3 December 2018

The assembling of the Treasury of the Custody by the commissioners of the Holy Land

by ANAIS UBERTI

On the occasion of the 4th International Congress of Commissioners of the Holy Land, held at Jerusalem from 26 November to 2 December, the Terra Sancta Museum recounts the role of these representatives of the Custody in transporting works constitutive of the Treasury of the Holy Land since the 15th century.

“Over the centuries, Christian nations have regularly sent silver and diverse goods to the Holy Places, in order to sustain, defend and ensure assistance to the Franciscans charged with guarding the sanctuaries. The articles sent pertained to those resources necessary for a community to live self-sufficiently: silver, victuals, medicine, books, sundry materials and tools, including material and decoration intended for the celebration of the liturgy, both for ordinary time as well as for particular feasts and ceremonies. All of these goods were gathered in the commissariats of the Holy Land instituted in each nation; there they awaited conveyance to their final destination, the Custody of the Holy Land.” So explains Danièle Véron-Denise, honorary conservator of patrimony and member of the Scientific Committee of the Terra Sancta Museum, in the catalogue of the exhibition “The Treasury of the Holy Sepulchre” published in 2013.

The Franciscans escorting these goods were not otherwise spared innumerable difficulties during their voyages, as Danièle Véron-Denise underscores, “pirates, tempests, bandits, or disease accompanied each step of their journey. Upon arrival at the Franciscan convent in Jerusalem, the end of their punishing journey, the escorts delivered the alms and shipped goods—or what remained—to the procurer.” Each article was then entered into the official registry. Today, that registry allows us to know the needs the recipients, both for their daily life and for festivities, as well as to understand what pressures they could submit to in order to satisfy the demands of the local authorities. These works, of which some will be exhibited in the museum, “equally present a reflection of the devotion and the interest borne by the Christian nations for the foundational places of their religion,” she concludes.

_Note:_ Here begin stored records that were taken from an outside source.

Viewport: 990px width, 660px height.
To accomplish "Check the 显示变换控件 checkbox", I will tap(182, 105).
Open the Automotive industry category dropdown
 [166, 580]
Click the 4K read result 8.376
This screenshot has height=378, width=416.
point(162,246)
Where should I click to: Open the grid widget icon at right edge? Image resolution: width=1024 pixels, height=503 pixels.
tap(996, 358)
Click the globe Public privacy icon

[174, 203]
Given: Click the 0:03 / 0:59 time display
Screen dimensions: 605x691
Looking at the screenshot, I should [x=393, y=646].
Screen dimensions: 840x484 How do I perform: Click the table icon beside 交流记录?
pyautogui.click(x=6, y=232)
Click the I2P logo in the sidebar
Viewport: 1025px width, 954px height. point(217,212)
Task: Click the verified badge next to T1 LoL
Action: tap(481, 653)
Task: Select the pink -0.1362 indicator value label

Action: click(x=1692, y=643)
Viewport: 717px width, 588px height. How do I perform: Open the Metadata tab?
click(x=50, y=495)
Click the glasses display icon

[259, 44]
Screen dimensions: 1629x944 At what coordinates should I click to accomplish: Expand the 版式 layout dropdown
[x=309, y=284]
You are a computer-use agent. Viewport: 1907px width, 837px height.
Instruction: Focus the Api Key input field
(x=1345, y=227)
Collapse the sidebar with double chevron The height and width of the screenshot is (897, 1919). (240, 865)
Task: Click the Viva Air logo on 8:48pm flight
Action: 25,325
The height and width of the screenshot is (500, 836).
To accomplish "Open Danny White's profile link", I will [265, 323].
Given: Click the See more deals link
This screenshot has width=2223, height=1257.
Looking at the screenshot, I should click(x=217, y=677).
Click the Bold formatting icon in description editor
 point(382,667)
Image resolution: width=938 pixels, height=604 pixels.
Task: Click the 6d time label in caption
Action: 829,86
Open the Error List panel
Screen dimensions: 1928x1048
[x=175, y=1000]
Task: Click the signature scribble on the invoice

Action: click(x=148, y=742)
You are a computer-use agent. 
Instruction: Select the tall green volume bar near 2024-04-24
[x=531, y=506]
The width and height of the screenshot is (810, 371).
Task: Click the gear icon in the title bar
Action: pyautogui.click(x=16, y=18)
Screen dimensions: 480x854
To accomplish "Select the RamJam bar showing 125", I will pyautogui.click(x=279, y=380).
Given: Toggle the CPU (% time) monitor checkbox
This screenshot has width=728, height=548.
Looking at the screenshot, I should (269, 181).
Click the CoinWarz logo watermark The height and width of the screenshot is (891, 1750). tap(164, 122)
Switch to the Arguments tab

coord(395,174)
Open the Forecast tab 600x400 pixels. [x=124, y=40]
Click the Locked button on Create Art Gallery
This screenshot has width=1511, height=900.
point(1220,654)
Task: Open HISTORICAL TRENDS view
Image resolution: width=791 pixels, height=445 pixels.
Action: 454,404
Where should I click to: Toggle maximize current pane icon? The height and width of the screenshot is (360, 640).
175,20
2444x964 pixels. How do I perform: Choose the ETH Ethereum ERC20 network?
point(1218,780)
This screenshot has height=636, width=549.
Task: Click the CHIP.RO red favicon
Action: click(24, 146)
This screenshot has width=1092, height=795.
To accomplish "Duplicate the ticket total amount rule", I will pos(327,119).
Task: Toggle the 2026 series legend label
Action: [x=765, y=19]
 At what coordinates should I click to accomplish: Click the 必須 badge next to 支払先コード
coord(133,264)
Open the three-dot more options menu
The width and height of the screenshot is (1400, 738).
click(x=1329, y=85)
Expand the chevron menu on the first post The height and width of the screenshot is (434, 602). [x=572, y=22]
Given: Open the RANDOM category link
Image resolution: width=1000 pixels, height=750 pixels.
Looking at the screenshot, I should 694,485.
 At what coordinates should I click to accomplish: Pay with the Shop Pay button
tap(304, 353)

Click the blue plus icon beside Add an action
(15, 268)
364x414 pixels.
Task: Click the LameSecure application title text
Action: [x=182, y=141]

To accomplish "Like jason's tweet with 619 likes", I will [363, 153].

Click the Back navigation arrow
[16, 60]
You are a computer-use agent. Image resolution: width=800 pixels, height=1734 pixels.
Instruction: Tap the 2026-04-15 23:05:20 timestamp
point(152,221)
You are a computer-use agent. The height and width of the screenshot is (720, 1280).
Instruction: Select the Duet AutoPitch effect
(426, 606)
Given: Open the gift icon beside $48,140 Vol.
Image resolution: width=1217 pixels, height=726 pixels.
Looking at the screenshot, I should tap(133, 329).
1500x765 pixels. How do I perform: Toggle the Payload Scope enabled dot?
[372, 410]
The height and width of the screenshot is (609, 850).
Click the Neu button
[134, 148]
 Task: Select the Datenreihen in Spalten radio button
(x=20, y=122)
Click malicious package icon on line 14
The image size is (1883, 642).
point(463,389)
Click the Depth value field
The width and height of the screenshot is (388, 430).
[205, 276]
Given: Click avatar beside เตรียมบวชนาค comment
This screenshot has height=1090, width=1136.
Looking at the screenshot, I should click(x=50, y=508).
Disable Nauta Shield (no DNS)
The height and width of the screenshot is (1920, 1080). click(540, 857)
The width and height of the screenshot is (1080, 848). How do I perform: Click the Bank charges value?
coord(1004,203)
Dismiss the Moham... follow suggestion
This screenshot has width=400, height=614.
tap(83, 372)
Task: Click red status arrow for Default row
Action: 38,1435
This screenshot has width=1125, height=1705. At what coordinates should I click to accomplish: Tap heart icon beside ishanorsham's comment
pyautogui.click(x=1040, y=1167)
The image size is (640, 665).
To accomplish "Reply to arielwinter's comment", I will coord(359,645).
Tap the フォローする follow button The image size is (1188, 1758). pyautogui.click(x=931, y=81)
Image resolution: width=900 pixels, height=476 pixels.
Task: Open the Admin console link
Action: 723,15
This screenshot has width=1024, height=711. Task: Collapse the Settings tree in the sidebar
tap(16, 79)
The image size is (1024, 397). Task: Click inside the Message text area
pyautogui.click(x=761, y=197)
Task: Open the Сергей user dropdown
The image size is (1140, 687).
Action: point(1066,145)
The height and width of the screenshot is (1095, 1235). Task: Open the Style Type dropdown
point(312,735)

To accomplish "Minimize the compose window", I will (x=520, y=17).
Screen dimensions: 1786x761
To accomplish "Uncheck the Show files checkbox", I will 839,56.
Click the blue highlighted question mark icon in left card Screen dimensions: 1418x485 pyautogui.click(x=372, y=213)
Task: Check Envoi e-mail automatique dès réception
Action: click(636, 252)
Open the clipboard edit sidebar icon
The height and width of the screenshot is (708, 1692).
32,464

Today, the commissioners of the Holy Land continue to exercise their role as representatives and liaisons between the Custody of the Holy Land and the churches where they are planted all over the world. Their primary mission is to spread knowledge and love for the Holy Land through organizing pilgrimages, prayer, disseminating information, and inviting financial support for the Christians in the Holy Land via the collection for the Holy Places which takes place each year on Good Friday.